→ CONSIGNE DE TRAVAIL
Recopiez à l'identique le passage de l'extrait sur les statues et les noms de rues, de « Un conseil municipal » à « nous ont gouvernés. ».
======== EXTRAIT SOURCE ========
Un conseil municipal peut décider de débaptiser des noms de rues ou renvoyer des symboles dans les musées, Je préfère surtout voir s’élever des statues et des noms de rues plus nombreux en hommage à Nelson Mandela, Aimé Césaire, Angela Davis ou Manu Dibango plutôt que de voir détruits les symboles qui nous rappellent que des barbares nous ont gouvernés.
Les valeurs à défendre : tolérance, liberté et égalité.
Détruire est l’œuvre de l’ignorant, finalement une victoire de ce même barbare que l’on dénonce en employant ses méthodes. Expliquer, transmettre et éduquer est notre victoire quotidienne contre les barbares, tous les barbares. Ce qui m’insupporte au-delà de tout, c’est d’oublier ou d’effacer des tablettes de l’histoire le fait que tous les grands combats pour l’égalité ont été portés ensemble, Noirs et Blancs.
Ce fut le cas avec les compagnons de Nelson Mandela comme avec ceux de Martin Luther King. Ce fut le cas aussi lorsque les athlètes Tommie Smith et de John Carlos levèrent leurs poings gantés sur le podium des Jeux olympiques de Mexico, le 17 octobre 1968, avec l’assentiment de leur camarade australien Peter Norman. C’est ainsi que le mouvement est universel et historique et qu’il triomphe. Remplacer un racisme par un autre n’est pas une victoire. C’est le même cancer, qui frappe d’autres personnes.
======== DONNÉES FOURNIES ========
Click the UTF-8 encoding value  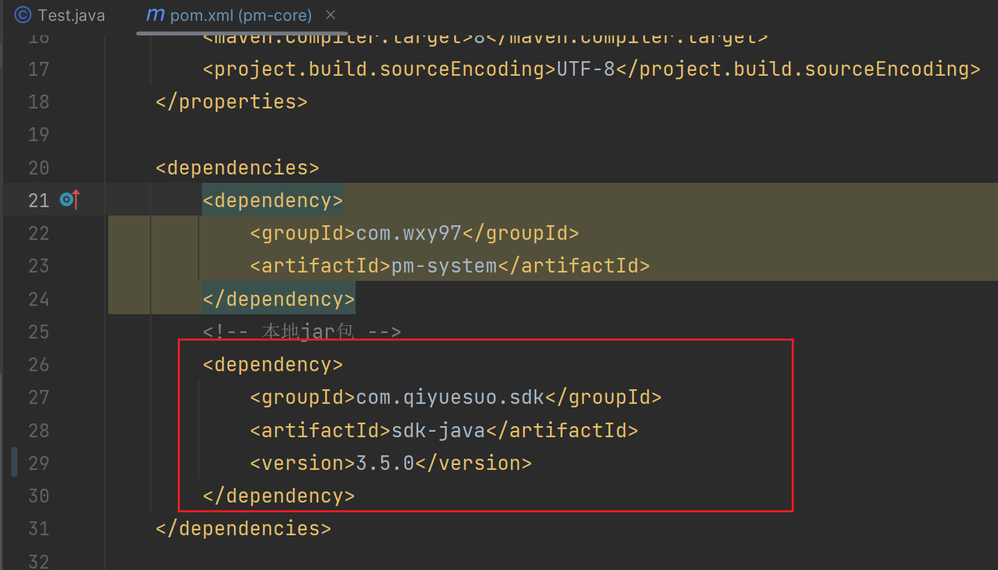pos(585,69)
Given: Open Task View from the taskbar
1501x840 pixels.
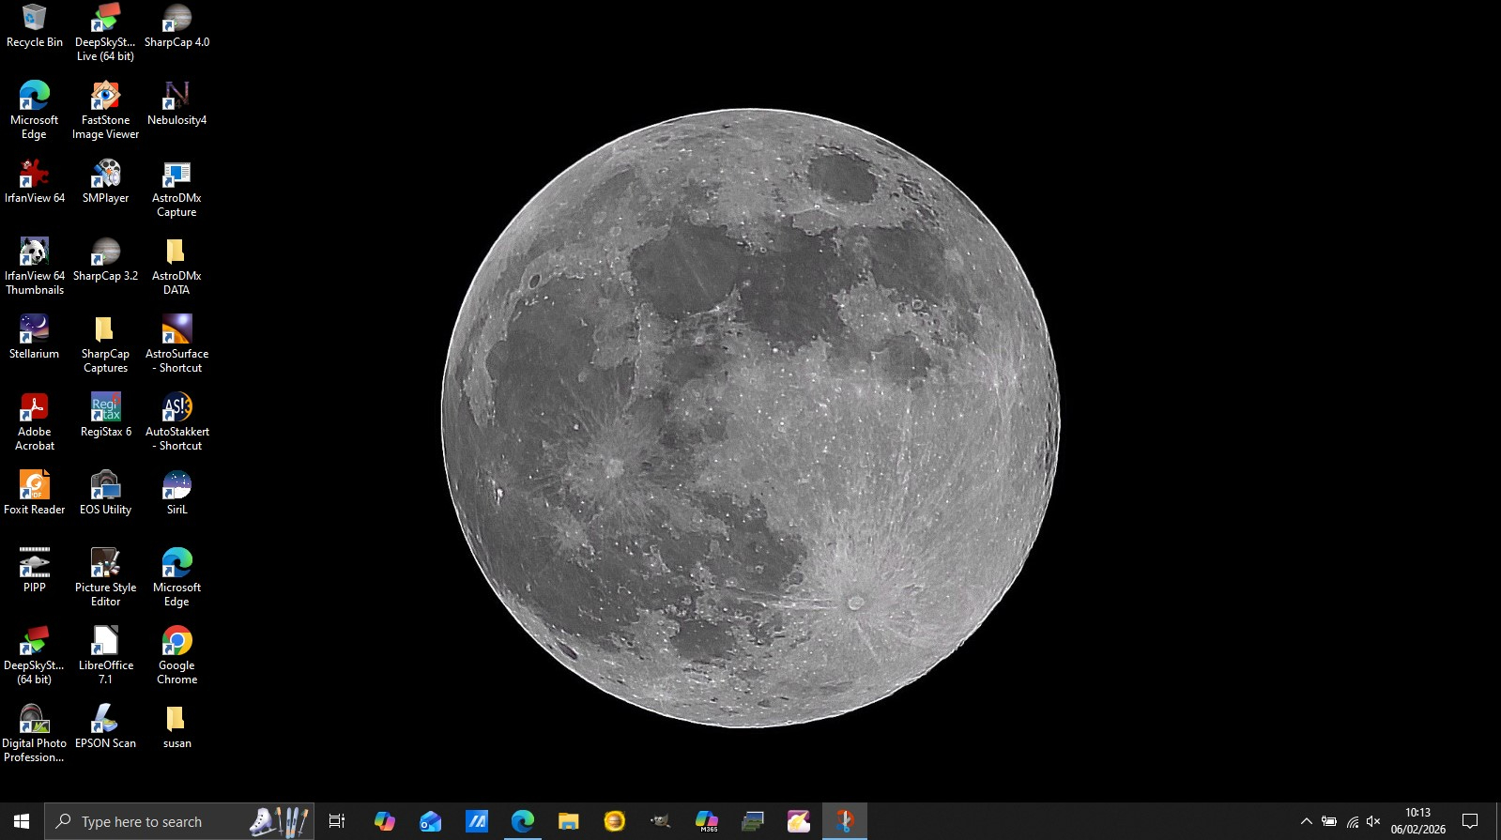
========
======== DONNÉES FOURNIES ========
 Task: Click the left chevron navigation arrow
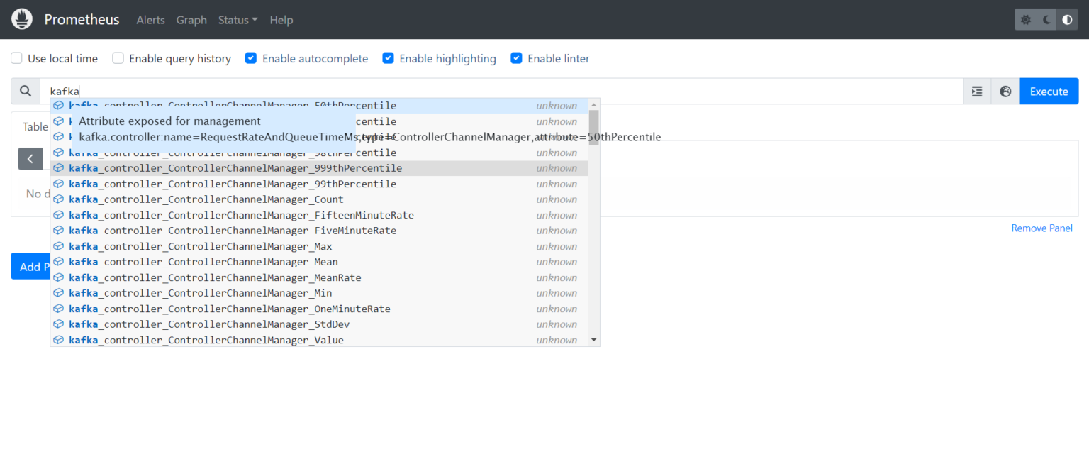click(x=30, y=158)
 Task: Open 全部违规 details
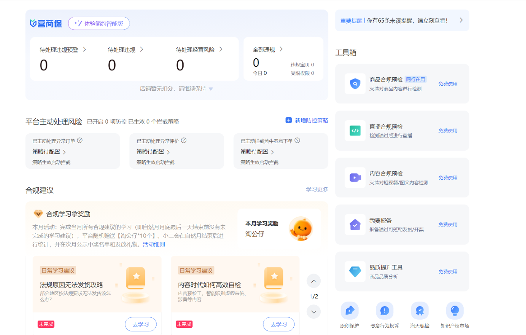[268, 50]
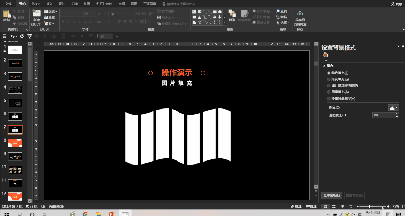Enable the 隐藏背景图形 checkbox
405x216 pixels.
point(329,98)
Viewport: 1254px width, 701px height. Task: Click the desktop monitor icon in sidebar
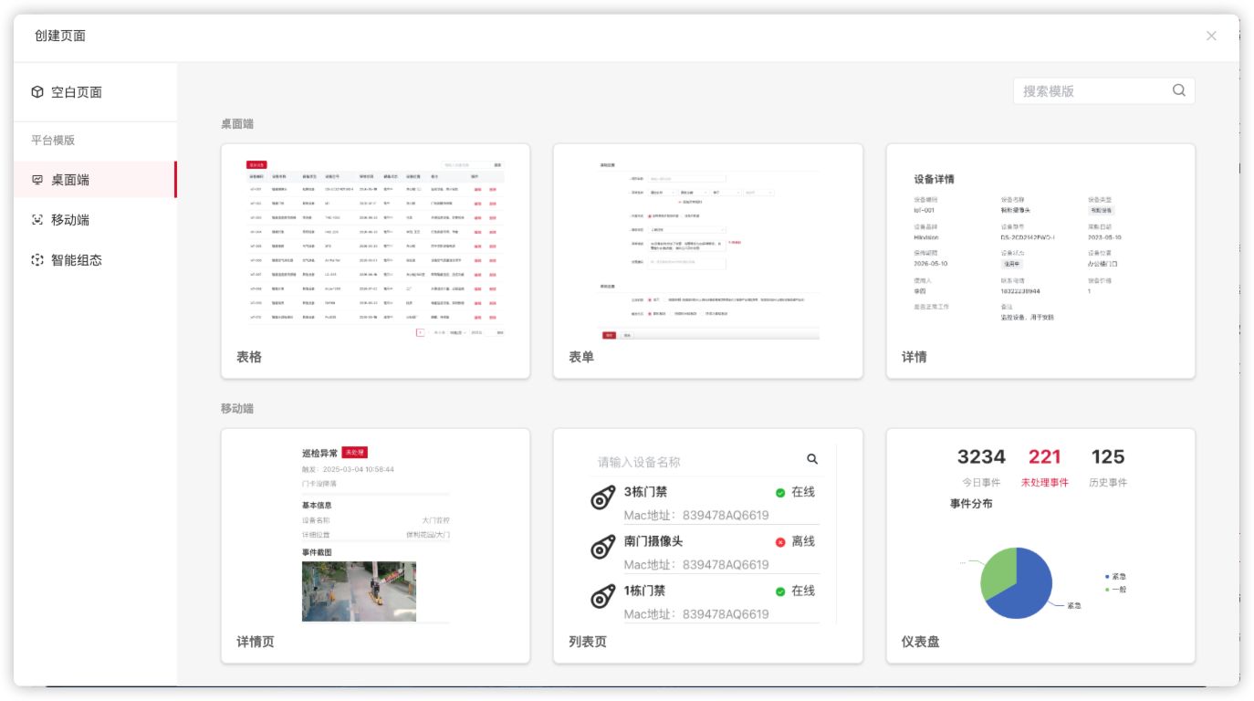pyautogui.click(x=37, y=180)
========
→ RÉPONSE À L'EXERCICE
Un conseil municipal peut décider de débaptiser des noms de rues ou renvoyer des symboles dans les musées, Je préfère surtout voir s’élever des statues et des noms de rues plus nombreux en hommage à Nelson Mandela, Aimé Césaire, Angela Davis ou Manu Dibango plutôt que de voir détruits les symboles qui nous rappellent que des barbares nous ont gouvernés.